Apples are thought to have originated in the mountains of central Asia, spreading eventually across the globe. There are thousands of named cultivars, according to Alan Buckinham in "Grow Fruit," and not only are new varieties being introduced, long-lost varieties are being re-discovered. Although there are many different types of apple trees, their leaves are strikingly similar.
Common Apple Tree Leaves
The common apple tree is often confused with a crabapple tree and produces a tarter fruit than a cultivated tree. These trees are often found in abandoned fields and orchards and at the edge of forests, according to the "Field Guide to Trees of North America" by the National Wildlife Federation. The leaf is two- to four-inches long, elliptical to broadly elliptical in shape, with a pointed tip and bluntly serrated edges. The leafstalk is hairy and the color is dark green with a gray, hairy underside.

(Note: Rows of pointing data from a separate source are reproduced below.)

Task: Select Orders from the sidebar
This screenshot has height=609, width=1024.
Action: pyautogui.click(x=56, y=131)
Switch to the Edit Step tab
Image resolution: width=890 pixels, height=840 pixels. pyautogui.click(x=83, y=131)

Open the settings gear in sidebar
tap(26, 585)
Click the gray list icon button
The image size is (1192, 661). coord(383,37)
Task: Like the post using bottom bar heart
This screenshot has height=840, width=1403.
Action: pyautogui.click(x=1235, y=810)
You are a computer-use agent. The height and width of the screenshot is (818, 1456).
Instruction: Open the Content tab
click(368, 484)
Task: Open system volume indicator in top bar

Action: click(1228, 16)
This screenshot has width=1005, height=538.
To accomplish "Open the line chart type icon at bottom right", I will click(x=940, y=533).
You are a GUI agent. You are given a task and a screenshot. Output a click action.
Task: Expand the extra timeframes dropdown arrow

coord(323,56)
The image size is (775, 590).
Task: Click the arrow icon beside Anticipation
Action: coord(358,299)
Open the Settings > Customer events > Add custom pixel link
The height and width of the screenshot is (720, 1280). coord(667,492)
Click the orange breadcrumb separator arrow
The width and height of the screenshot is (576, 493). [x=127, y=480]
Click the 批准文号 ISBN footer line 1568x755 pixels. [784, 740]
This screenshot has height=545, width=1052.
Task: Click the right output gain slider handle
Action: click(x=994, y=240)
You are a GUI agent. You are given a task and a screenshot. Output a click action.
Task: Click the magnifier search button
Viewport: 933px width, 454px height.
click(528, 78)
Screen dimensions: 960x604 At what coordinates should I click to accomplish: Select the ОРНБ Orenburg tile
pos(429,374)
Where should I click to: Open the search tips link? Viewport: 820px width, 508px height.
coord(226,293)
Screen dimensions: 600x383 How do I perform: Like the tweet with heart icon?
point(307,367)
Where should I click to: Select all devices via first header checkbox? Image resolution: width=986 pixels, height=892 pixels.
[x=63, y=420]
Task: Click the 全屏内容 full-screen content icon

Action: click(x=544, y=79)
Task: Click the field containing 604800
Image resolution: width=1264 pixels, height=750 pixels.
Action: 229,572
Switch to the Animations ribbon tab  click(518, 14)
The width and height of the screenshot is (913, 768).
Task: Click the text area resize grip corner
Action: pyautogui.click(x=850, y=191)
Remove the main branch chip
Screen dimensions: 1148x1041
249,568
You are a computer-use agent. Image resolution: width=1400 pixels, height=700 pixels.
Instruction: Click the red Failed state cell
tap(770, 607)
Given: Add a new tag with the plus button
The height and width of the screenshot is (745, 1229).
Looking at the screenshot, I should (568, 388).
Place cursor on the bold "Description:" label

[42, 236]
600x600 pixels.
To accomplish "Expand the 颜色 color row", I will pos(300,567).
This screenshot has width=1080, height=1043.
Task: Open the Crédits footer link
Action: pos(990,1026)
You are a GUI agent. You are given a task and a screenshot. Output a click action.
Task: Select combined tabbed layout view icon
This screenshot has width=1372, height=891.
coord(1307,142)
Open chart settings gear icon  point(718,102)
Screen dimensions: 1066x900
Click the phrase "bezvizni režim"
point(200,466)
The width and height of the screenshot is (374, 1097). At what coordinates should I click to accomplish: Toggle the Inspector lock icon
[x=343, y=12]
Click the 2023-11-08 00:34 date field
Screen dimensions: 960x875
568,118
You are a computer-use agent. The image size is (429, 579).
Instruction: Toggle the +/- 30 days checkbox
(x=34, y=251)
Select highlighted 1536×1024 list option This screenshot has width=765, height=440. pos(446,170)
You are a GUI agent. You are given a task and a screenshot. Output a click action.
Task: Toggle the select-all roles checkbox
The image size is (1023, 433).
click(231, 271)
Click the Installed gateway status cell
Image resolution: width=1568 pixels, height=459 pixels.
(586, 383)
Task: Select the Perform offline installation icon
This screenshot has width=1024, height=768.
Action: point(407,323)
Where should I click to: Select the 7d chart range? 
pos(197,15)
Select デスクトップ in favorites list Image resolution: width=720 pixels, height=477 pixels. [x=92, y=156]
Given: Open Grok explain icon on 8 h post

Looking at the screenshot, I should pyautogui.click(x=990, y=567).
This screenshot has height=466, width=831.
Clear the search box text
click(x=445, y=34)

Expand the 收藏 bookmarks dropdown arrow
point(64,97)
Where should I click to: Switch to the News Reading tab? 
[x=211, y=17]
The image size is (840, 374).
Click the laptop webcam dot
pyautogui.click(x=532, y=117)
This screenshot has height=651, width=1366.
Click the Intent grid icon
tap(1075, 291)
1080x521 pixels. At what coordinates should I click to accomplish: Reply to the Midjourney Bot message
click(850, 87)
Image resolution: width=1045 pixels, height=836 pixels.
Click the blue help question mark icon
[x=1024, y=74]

Prairie Crab Apple Tree Leaves
The prairie crab apple tree grows wild in the Midwest, from Wisconsin south to Oklahoma and Arkansas along streams and at the edges of forests. The tree is identifiable by its pink and white flowers that bloom in the spring. The leaves are broadly ovate, which means wider at the base than the tip, according to "The Illustrated Encyclopedia of Trees of the World" by Tony Russell, Catherine Cutler and Martin Walters. The margins, or edges, of the leaves are bluntly toothed and slightly lobed. The leaves are medium green and have a woolly underside.
Pillar Apple Tree Leaves
The pillar apple tree is originally from Japan but has been planted across the United States. A slender tree, the pillar apple grows well in poor soil and produces very little fruit, according to "The Illustrated Encyclopedia of Trees, Volume 2002" by David More and John White. The leaves are broadly ovate, averaging five inches in length and three inches in width. The edges are sharply serrated and taper to a point at the tip. The leaves are grass-green in color and smooth with a slightly hairy underside.